#### Written exercise:
Write out everything in the records below, from the line containing "Task: Click the Heroic logo in grand final" down to the line containing "point(16,212)", as a JSON list of strings with one string per line and blank lines skipped. Leave the pictures out.

#### Data shown:
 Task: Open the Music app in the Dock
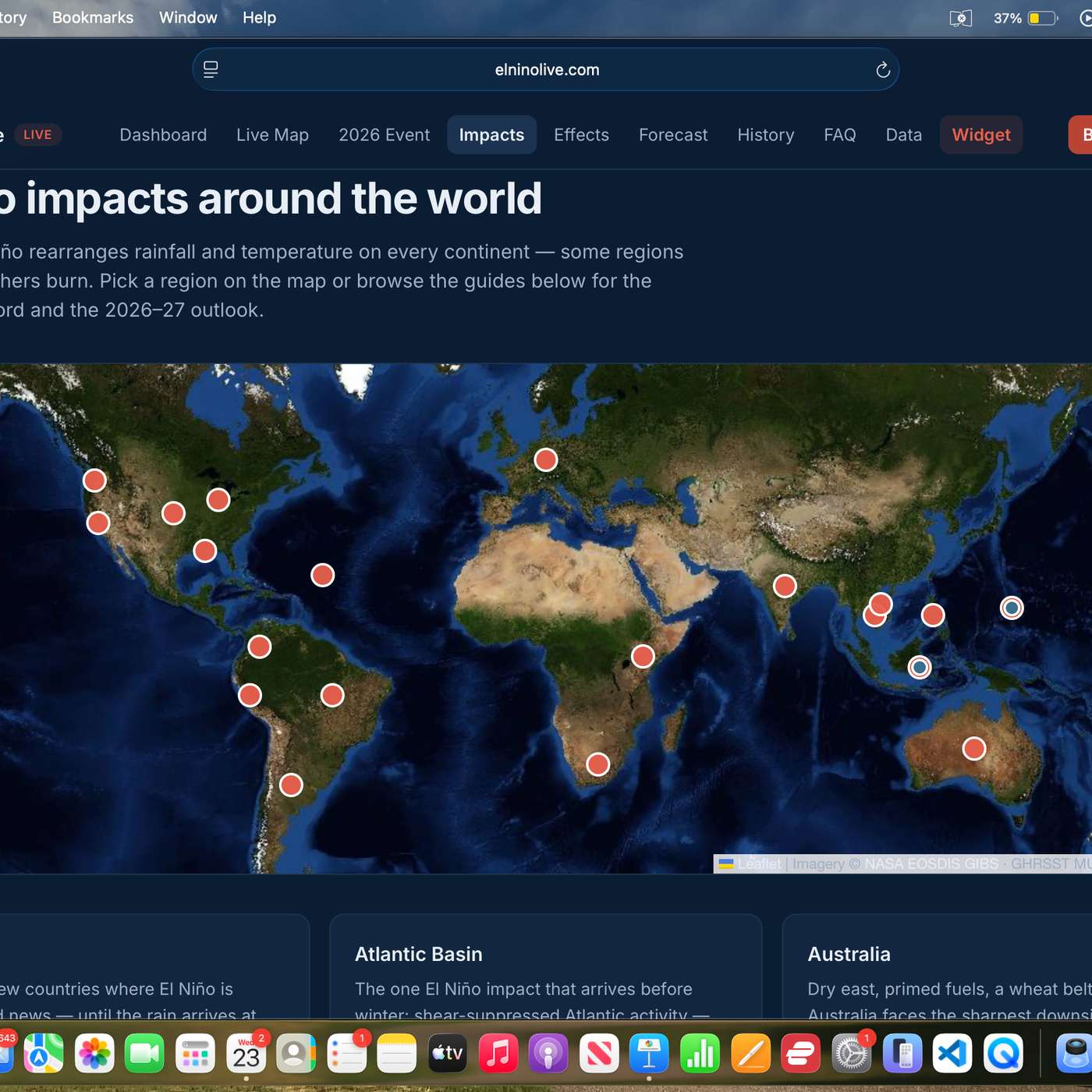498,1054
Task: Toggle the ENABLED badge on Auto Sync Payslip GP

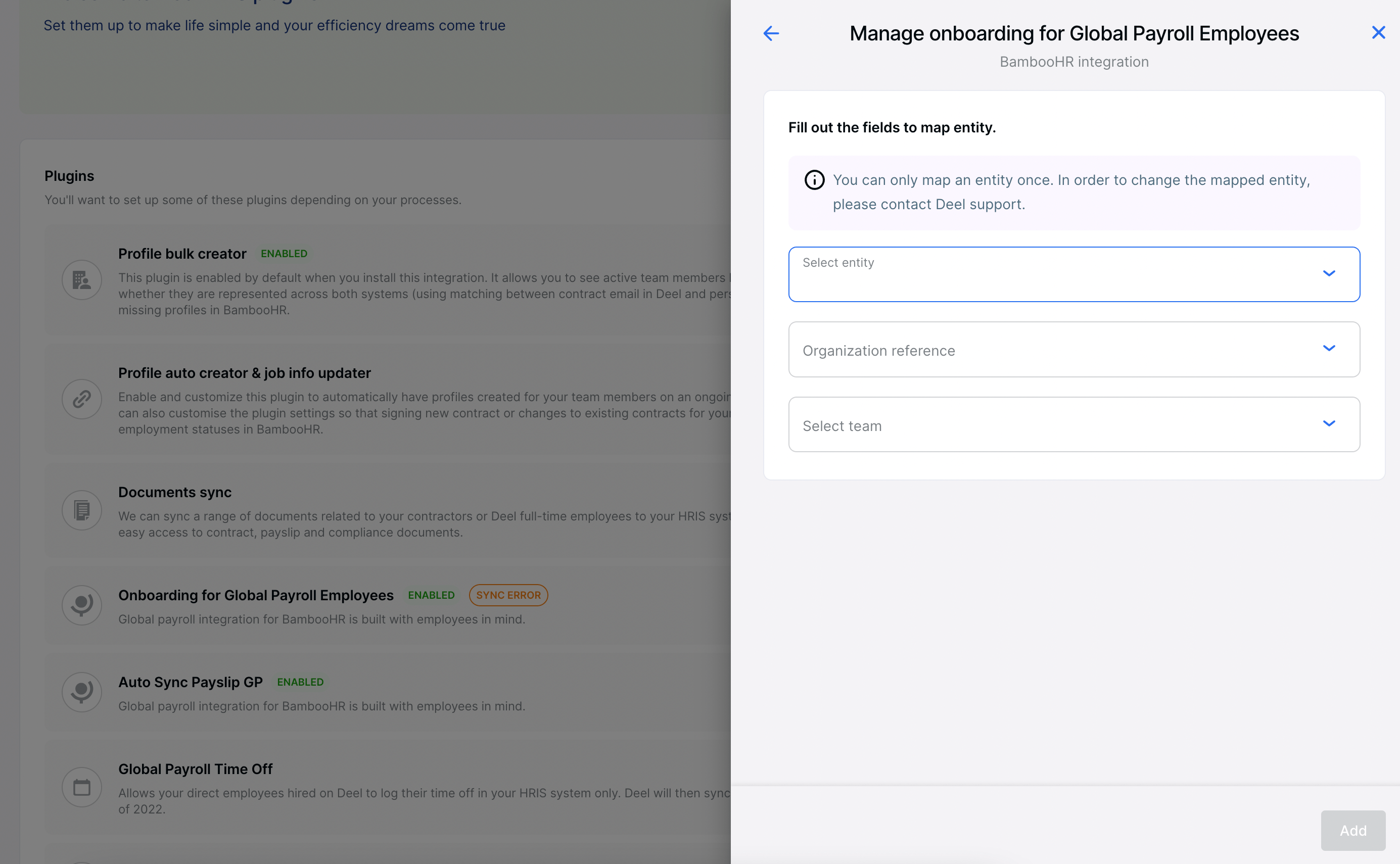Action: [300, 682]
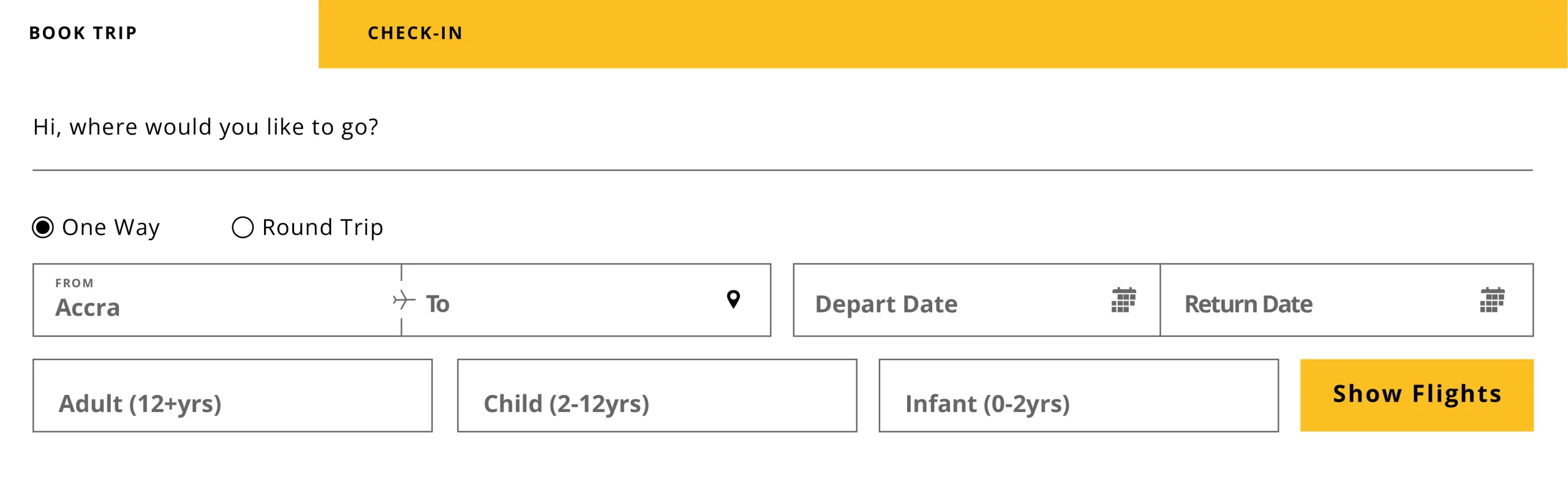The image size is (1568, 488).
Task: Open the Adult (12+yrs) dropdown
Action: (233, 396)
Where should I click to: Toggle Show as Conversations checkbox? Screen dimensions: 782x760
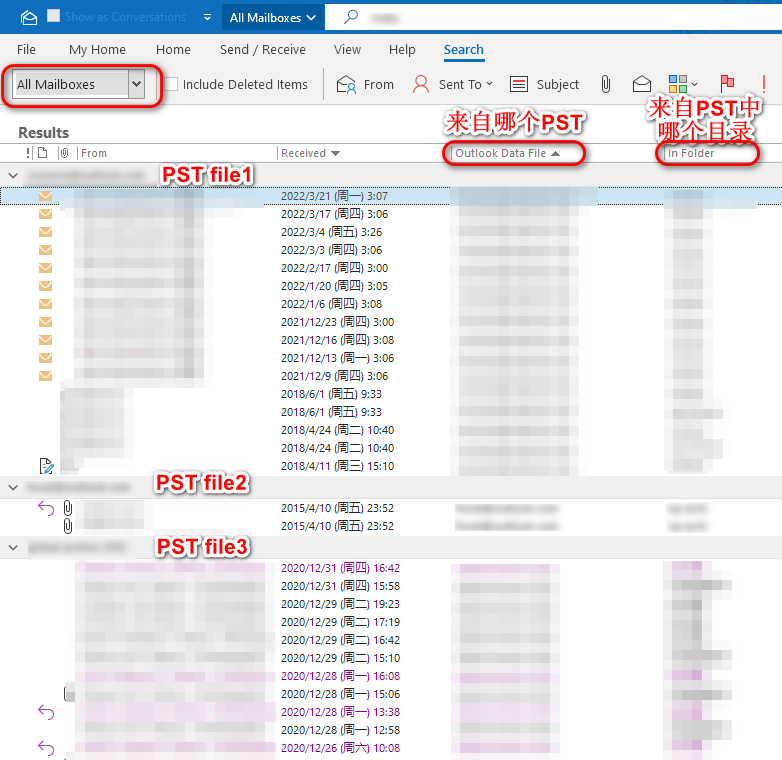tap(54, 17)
* * *
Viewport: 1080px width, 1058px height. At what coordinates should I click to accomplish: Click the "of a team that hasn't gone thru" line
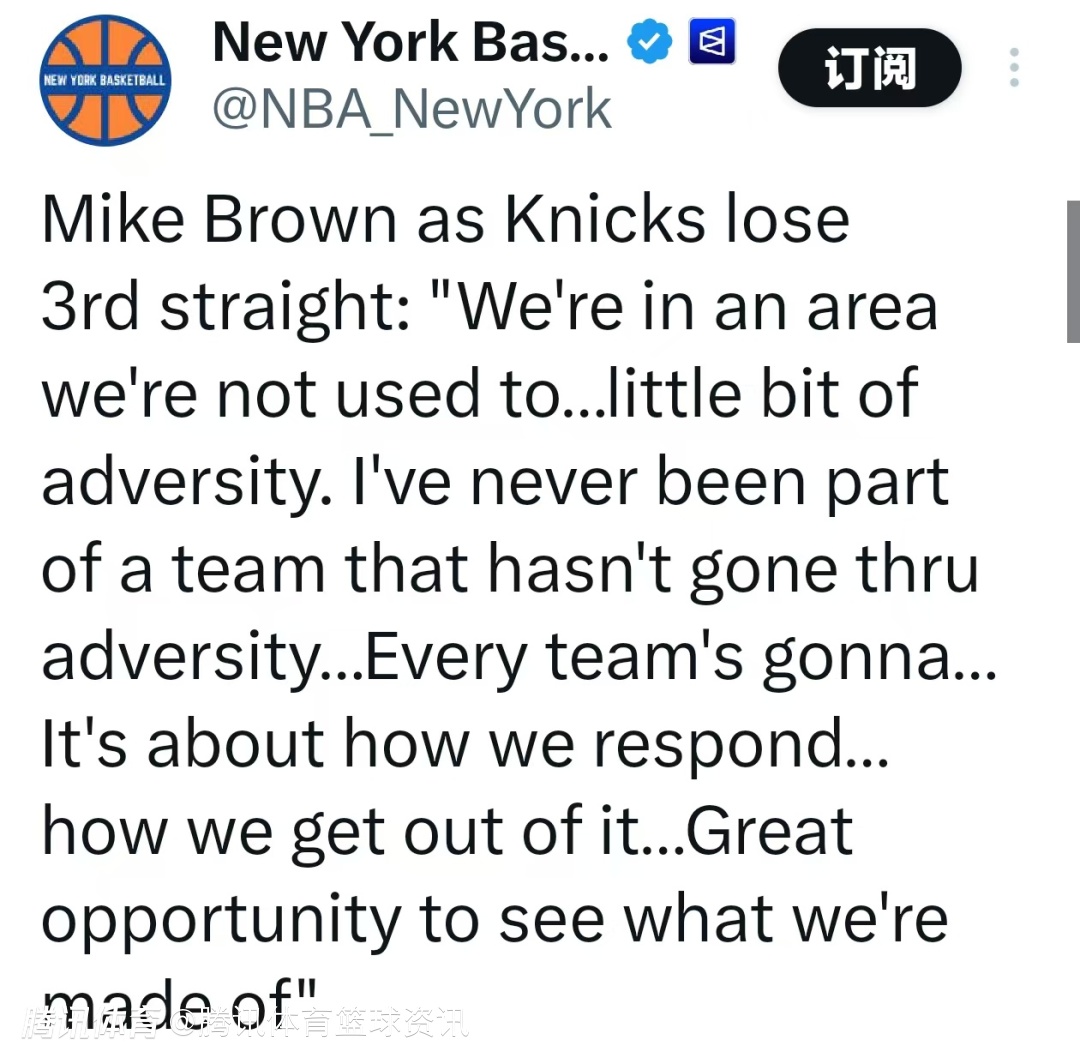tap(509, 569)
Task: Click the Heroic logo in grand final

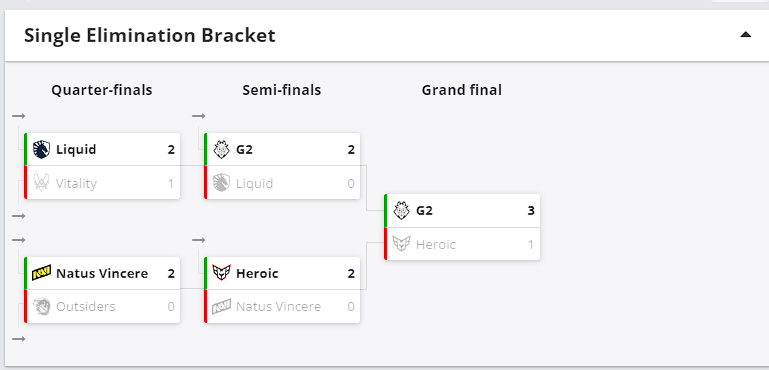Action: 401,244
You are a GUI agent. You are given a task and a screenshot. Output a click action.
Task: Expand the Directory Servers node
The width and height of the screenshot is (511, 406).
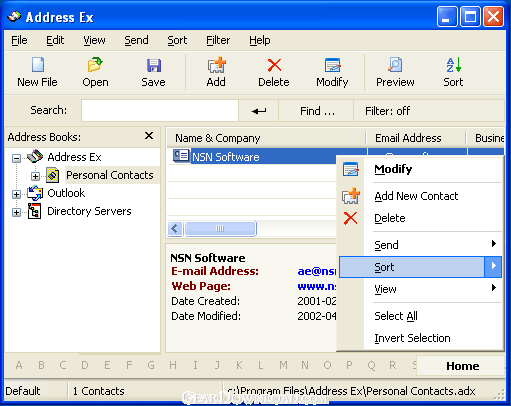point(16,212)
==
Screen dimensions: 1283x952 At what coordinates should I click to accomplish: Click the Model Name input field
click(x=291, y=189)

#### Finished exercise:
[
  "Task: Click the Heroic logo in grand final",
  "Action: 401,244",
  "You are a GUI agent. You are given a task and a screenshot. Output a click action.",
  "Task: Expand the Directory Servers node",
  "The width and height of the screenshot is (511, 406).",
  "point(16,212)"
]